An introductory look at accessing data with ADO.NET DataSets

For developers who are new to ADO.NET, the idea of accessing data without the Recordset can be disconcerting. Discover ADO.NET's replacement, the DataSet, and find out how it works.

One of the more startling moments that an ADO developer experiences when learning about ADO.NET comes when you realize that there’s no Recordset in the latter’s object hierarchy. Instead, ADO.NET makes use of a new and significantly more powerful component to provide the functionality provided by ADO’s Recordset: the DataSet. Let's look at what a DataSet is, how it works, and how you access the data.

Overview of a DataSet
A DataSet, a resident of the System.Data namespace, is most precisely defined as a provider-neutral, in-memory, and disconnected relational data structure. It provides support for the standard view, add, remove, and update data operations for the data it represents, and it isn’t limited only to database data. DataSet is composed of several components, including:
  • DataTable: One or more DataTable objects represent the data from a source in familiar row and column format.
  • DataRow: Each DataTable contains multiple DataRow objects that contain the data from the source in a record or record-like layout.
  • DataColumn: Multiple DataColumn objects define the columns for each DataRow.

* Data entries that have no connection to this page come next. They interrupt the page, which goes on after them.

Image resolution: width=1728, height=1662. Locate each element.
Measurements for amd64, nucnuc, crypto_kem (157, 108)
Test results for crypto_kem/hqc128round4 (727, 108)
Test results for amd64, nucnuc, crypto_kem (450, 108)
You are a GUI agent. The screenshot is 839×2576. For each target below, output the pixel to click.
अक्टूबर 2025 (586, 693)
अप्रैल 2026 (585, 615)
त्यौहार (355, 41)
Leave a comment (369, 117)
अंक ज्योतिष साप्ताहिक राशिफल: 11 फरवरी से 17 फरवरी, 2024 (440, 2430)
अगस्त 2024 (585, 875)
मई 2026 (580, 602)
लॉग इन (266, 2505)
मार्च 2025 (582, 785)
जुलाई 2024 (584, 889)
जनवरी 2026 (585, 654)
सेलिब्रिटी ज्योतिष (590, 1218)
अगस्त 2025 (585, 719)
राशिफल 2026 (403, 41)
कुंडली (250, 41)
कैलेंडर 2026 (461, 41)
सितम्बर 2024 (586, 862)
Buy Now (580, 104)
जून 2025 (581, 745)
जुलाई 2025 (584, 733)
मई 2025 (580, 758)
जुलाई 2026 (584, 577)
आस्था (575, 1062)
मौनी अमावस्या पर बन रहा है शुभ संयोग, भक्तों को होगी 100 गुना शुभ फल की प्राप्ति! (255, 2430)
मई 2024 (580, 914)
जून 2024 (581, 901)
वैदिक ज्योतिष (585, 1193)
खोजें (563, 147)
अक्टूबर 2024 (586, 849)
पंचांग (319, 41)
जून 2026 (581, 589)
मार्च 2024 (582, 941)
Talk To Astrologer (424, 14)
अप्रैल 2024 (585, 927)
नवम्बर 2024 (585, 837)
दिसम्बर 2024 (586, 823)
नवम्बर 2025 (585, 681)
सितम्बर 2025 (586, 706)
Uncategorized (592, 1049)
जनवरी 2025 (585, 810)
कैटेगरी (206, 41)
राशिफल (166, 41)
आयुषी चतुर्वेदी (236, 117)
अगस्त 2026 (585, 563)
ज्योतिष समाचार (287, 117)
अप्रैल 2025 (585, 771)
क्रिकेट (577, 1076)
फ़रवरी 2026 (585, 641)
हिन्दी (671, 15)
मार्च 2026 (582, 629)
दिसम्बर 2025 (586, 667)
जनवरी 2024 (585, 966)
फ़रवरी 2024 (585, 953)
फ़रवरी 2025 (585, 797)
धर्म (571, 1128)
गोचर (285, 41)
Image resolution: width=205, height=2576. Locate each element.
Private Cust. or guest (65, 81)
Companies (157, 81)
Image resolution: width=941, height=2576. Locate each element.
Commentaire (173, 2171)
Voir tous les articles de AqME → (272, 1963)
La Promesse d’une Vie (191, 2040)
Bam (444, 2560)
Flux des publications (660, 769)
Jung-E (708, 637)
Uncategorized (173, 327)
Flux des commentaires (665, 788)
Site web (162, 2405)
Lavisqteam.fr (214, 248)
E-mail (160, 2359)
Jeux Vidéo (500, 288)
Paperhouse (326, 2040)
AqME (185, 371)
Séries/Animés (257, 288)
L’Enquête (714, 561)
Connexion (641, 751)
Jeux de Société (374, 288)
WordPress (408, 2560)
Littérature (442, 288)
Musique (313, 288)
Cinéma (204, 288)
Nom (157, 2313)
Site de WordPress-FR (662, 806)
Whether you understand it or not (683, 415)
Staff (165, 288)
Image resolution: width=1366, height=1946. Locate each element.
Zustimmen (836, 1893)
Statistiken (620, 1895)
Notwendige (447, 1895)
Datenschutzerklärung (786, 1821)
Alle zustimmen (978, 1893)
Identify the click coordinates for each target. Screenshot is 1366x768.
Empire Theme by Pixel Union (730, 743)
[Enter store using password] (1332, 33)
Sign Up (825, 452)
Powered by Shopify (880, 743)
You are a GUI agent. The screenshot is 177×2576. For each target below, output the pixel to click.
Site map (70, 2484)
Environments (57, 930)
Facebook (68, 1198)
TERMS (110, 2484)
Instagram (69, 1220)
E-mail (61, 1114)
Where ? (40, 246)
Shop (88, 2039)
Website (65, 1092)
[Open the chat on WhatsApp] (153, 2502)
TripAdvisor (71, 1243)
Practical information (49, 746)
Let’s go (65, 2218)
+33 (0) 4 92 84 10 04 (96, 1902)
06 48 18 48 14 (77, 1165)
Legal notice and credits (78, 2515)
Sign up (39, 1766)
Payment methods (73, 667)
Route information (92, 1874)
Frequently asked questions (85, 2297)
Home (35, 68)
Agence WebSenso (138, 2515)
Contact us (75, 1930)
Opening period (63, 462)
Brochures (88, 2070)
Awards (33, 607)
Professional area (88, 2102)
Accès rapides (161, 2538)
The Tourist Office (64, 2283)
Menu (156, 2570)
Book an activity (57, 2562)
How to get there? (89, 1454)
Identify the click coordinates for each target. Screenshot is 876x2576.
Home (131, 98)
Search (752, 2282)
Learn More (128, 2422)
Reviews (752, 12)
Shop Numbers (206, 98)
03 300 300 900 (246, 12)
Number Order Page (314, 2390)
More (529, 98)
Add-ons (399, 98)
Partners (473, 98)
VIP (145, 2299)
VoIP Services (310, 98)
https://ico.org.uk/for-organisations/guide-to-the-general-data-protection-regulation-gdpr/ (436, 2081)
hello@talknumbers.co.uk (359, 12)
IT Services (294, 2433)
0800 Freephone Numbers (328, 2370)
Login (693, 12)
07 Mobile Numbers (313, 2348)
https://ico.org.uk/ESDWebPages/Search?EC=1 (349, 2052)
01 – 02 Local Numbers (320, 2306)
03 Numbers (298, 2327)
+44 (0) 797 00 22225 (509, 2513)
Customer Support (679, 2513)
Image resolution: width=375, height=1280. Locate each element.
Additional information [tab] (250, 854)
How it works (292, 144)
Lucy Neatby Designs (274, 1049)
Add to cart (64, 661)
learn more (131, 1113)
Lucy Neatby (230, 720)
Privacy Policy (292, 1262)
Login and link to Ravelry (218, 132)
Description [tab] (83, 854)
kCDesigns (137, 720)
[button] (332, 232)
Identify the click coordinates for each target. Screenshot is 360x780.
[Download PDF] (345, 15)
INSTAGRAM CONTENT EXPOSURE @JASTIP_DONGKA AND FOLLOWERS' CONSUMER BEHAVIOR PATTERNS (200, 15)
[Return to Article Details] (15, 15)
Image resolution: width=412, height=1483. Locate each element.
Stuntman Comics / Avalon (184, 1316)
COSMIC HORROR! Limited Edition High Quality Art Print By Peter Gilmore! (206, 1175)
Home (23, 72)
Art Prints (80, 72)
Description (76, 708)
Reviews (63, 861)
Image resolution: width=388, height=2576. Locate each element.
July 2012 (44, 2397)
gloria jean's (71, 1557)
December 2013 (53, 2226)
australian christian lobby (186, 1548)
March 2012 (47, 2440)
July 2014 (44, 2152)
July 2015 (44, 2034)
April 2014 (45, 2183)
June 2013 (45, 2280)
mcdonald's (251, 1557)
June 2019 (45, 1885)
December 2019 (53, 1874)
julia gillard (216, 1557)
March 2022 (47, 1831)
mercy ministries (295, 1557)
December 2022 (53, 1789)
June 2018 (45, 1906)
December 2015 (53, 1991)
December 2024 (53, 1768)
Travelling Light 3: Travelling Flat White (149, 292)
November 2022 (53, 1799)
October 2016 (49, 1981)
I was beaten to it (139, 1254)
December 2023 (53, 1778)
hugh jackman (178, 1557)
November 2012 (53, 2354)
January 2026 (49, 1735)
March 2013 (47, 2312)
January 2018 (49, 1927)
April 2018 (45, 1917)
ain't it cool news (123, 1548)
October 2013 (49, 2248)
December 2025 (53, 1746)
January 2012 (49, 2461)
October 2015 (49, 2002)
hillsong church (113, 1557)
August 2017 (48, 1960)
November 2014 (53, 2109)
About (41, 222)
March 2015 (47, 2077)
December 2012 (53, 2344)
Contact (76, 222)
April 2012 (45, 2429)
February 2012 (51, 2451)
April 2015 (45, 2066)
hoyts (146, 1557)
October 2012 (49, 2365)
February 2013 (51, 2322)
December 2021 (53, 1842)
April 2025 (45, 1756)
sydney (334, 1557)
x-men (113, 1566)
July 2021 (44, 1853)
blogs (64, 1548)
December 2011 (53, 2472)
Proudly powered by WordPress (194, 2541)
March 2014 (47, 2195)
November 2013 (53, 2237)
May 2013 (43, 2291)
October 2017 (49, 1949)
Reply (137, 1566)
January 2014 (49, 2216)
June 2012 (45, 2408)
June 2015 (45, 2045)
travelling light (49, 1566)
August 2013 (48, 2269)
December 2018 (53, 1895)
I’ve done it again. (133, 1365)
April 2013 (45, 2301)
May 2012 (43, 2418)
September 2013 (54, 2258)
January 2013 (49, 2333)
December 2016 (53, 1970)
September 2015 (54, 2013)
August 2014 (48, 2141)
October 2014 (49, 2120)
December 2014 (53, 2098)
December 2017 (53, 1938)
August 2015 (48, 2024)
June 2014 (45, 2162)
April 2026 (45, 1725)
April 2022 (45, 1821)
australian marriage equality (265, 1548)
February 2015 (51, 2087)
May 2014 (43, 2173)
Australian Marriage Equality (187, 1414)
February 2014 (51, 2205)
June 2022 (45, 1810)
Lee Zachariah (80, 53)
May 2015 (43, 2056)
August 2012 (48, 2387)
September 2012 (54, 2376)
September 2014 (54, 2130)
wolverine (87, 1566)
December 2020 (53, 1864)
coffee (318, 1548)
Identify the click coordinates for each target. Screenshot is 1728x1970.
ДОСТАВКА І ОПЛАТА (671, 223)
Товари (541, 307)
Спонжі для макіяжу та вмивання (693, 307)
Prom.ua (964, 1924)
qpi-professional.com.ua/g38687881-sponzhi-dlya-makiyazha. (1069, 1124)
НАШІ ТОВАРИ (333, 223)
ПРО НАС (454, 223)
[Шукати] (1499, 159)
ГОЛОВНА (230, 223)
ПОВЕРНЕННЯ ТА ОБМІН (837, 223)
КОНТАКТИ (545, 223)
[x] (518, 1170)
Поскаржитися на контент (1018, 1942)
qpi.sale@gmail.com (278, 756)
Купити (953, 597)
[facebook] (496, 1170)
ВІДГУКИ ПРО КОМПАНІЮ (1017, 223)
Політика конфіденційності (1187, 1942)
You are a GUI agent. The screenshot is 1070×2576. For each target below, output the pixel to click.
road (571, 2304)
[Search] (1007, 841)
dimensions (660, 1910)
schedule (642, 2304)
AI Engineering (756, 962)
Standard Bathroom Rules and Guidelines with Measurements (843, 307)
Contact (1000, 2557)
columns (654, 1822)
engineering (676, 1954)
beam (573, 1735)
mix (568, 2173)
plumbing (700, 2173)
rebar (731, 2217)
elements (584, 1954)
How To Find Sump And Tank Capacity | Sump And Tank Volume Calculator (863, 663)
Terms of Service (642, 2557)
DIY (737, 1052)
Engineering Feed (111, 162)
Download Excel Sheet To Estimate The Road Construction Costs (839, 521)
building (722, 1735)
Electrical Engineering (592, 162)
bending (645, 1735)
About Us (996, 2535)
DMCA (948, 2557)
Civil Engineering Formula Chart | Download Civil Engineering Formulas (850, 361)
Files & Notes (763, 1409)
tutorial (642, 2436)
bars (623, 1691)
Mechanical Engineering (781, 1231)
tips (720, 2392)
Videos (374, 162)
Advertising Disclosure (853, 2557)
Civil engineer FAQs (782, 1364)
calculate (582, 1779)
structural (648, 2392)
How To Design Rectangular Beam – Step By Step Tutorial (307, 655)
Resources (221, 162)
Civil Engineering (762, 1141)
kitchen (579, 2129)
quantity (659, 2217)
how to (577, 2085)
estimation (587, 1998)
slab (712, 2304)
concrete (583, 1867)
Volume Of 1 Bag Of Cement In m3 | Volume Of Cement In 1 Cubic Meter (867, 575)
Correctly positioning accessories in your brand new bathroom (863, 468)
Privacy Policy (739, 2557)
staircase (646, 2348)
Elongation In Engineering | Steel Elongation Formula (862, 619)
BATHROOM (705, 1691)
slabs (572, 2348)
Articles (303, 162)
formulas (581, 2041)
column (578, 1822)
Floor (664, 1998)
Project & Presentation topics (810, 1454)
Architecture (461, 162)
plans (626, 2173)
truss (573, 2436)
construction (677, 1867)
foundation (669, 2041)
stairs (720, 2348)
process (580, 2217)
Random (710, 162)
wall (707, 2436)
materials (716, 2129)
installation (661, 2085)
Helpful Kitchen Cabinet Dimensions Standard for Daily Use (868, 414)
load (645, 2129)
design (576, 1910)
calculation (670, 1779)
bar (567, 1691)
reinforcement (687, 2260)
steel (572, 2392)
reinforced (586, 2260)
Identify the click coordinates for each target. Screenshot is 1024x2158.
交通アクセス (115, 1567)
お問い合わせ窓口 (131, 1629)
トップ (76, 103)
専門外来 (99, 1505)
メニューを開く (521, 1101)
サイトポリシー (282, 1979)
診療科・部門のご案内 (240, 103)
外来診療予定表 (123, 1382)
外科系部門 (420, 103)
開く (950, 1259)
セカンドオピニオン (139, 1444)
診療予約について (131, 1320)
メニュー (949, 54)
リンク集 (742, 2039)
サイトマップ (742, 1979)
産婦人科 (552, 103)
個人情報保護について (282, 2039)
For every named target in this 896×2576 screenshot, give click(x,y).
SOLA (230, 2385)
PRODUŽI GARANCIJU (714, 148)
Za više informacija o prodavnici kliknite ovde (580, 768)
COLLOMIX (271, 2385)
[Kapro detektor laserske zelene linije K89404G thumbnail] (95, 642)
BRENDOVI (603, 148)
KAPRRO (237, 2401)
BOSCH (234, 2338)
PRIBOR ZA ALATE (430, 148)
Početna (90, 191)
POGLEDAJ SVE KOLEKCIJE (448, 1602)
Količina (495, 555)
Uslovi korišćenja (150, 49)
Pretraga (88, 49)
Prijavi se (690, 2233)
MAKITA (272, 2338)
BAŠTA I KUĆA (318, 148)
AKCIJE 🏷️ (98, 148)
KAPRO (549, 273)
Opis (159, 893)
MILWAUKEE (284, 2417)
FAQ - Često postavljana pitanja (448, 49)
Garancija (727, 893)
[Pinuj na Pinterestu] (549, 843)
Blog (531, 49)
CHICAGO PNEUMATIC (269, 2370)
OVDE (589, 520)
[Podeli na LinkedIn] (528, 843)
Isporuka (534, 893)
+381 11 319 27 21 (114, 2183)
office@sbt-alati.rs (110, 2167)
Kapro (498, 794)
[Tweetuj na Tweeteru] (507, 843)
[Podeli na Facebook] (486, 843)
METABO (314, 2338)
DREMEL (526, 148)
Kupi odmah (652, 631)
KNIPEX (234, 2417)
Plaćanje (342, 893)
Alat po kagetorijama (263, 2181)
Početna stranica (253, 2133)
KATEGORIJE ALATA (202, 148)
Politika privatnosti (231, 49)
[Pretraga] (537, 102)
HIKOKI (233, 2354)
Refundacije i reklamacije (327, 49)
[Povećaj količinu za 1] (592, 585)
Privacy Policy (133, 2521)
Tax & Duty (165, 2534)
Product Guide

DataSets are completely provider neutral, meaning that no aspect of their functionality is dependent upon the underlying provider you use to connect to your data source. The fact that a DataSet is disconnected means that the underlying connection does not have to be open during the entire life of a DataSet object, which lets you make very efficient use of available database connections.

You can populate a DataSet with data in one of several different ways: Through a set of underlying provider-specific command objects, from an XML document or document fragment, or by supplying the data manually. I’ll explain more about retrieving data from a database, because that’s likely the first task you’ll want to perform. It’s important to keep in mind, however, that DataSets are flexible enough to not require a database source for data.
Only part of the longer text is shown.